| Complete the following |
- a) In the random-variable norm question, what verdict does the best answer give on the claim?
- b) In the records, echo everything from the line containing "This screenshot has height=1437, width=605." down to the line containing "point(236,98)", both ends included.

| Selected text |

Let X be a random variable with $\Vert X\Vert_p = E[\vert X\vert^p]^{1/p}<\infty$ for all $p\geq 1$.
Assume for some fixed $r$, and for all $q,s$ satisfying $1\leq q < r < s$,
$$\lim_{p\to\infty} \frac{\Vert X\Vert_p}{p^{1/q}}=0$$
and
$$\limsup_{p\to\infty} \frac{\Vert X\Vert_p}{p^{1/s}}=\infty$$
Does this imply that there is some $K>0$ such that
$$\limsup_{p\to\infty} \frac{\Vert X\Vert_p}{p^{1/r}}=K$$
Best Answer
The claim is false. Here is an explicit counterexample.

| Given data |

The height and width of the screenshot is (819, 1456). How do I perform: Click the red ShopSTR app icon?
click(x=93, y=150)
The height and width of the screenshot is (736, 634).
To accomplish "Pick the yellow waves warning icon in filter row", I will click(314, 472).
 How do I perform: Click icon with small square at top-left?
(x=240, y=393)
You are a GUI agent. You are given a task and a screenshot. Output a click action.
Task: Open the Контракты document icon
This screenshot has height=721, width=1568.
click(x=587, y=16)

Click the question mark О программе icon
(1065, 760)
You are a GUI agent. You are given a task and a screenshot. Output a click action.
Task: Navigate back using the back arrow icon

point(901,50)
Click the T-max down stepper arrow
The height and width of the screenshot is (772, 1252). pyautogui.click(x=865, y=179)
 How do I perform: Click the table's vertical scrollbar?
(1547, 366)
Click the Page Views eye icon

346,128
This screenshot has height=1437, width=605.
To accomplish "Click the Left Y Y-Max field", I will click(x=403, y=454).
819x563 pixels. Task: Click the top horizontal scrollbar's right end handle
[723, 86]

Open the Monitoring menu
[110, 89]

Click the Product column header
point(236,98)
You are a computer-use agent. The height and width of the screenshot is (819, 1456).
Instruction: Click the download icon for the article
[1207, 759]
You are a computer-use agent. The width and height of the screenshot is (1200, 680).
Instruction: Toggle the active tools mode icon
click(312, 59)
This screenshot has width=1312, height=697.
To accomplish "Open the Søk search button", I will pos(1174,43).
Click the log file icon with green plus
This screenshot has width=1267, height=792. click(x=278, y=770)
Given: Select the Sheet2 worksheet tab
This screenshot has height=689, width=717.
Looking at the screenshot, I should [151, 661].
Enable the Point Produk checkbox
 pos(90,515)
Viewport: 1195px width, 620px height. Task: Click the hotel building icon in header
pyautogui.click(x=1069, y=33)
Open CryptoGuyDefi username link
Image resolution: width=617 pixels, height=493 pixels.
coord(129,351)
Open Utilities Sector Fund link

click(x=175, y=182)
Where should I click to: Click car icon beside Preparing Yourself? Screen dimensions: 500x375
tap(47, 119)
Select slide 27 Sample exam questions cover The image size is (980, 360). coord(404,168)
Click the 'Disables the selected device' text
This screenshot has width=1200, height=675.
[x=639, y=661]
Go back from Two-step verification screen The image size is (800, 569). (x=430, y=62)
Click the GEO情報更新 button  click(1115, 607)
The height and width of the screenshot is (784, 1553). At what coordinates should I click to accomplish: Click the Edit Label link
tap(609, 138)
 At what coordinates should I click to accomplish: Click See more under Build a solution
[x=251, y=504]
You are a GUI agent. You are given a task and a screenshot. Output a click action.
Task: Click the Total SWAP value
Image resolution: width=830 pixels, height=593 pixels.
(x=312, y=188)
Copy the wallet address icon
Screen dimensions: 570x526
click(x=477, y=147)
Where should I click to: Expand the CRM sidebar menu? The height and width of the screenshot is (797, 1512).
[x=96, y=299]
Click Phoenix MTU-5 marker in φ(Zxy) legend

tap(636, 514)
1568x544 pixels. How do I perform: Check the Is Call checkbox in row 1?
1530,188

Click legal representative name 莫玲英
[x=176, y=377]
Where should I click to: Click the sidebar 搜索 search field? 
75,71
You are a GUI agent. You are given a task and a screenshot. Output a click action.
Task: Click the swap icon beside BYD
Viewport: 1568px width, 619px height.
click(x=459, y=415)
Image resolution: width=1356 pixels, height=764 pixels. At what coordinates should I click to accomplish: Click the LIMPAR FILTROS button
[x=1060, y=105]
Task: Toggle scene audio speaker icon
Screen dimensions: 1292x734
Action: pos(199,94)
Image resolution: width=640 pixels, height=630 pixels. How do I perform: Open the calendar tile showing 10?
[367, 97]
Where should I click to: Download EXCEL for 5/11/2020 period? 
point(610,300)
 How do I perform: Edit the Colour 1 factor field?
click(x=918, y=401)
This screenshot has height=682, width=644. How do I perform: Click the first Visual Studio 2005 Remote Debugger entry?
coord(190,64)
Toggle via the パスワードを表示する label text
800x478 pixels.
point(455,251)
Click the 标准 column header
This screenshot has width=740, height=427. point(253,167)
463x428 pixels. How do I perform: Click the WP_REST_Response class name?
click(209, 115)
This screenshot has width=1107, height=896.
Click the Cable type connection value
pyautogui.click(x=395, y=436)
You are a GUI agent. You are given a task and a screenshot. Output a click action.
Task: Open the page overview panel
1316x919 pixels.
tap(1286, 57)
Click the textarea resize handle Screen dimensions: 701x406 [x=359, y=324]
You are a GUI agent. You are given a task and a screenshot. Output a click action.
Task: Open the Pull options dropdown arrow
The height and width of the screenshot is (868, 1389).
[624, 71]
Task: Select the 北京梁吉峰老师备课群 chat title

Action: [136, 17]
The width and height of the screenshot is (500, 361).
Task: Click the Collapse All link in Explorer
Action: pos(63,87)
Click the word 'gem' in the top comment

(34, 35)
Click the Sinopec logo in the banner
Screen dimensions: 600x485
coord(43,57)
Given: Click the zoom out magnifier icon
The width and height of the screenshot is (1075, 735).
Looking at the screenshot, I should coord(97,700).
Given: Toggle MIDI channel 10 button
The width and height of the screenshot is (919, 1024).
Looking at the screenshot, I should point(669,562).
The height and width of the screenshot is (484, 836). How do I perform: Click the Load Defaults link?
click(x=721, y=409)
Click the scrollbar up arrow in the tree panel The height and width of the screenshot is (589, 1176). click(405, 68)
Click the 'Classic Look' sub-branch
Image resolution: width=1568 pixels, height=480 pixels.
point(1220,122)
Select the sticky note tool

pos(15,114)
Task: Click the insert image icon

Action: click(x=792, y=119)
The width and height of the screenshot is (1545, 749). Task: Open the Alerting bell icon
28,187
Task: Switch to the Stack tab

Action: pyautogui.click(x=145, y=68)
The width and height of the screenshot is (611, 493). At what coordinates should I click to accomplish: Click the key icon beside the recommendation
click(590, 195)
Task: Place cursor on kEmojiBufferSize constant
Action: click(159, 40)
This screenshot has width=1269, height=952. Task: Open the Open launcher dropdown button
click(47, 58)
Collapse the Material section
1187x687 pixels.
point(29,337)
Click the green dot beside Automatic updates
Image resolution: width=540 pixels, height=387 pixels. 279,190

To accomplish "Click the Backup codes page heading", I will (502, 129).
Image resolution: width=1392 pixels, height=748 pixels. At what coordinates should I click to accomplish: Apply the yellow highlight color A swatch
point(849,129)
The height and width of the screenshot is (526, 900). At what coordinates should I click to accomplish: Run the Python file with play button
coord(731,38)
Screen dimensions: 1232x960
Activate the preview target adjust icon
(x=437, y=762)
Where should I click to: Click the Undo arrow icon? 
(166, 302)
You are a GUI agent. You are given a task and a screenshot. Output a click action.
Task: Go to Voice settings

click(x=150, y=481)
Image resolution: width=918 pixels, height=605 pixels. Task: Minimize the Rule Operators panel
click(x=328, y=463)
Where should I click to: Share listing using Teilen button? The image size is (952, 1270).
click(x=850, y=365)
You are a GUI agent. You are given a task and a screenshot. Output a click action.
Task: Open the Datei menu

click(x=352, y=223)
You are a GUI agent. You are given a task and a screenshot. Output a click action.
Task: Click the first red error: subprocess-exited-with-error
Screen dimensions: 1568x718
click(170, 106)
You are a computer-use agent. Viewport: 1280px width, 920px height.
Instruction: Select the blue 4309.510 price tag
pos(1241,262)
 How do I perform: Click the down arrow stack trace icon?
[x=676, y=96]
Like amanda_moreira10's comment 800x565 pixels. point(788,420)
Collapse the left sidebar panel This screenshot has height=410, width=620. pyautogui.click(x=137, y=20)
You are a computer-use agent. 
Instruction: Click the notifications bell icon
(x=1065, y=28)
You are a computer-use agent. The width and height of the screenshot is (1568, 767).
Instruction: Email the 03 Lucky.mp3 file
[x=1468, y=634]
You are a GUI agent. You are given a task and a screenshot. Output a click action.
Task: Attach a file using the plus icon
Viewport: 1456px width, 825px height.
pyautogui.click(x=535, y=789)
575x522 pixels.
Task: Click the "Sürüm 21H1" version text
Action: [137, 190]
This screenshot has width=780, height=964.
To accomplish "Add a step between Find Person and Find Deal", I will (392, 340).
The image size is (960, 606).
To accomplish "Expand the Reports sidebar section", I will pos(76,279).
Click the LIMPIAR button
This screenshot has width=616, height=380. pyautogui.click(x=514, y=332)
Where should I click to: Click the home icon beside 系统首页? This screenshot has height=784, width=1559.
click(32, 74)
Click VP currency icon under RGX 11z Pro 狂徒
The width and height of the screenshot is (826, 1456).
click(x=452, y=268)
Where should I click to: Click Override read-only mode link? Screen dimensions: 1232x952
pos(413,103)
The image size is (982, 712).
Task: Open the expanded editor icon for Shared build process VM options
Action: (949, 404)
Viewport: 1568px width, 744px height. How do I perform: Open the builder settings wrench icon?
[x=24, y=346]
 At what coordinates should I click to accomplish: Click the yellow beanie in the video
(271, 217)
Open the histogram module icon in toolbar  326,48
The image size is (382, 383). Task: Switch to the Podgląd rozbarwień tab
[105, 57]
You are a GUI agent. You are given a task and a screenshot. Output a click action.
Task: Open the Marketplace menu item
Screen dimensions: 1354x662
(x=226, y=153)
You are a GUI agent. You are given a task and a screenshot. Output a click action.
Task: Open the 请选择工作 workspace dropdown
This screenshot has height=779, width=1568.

| List of solutions |
- a) It says the claim is false and offers an explicit counterexample.

- b)
This screenshot has height=1437, width=605.
To accomplish "Click the Left Y Y-Max field", I will click(x=403, y=454).
819x563 pixels. Task: Click the top horizontal scrollbar's right end handle
[723, 86]

Open the Monitoring menu
[110, 89]

Click the Product column header
point(236,98)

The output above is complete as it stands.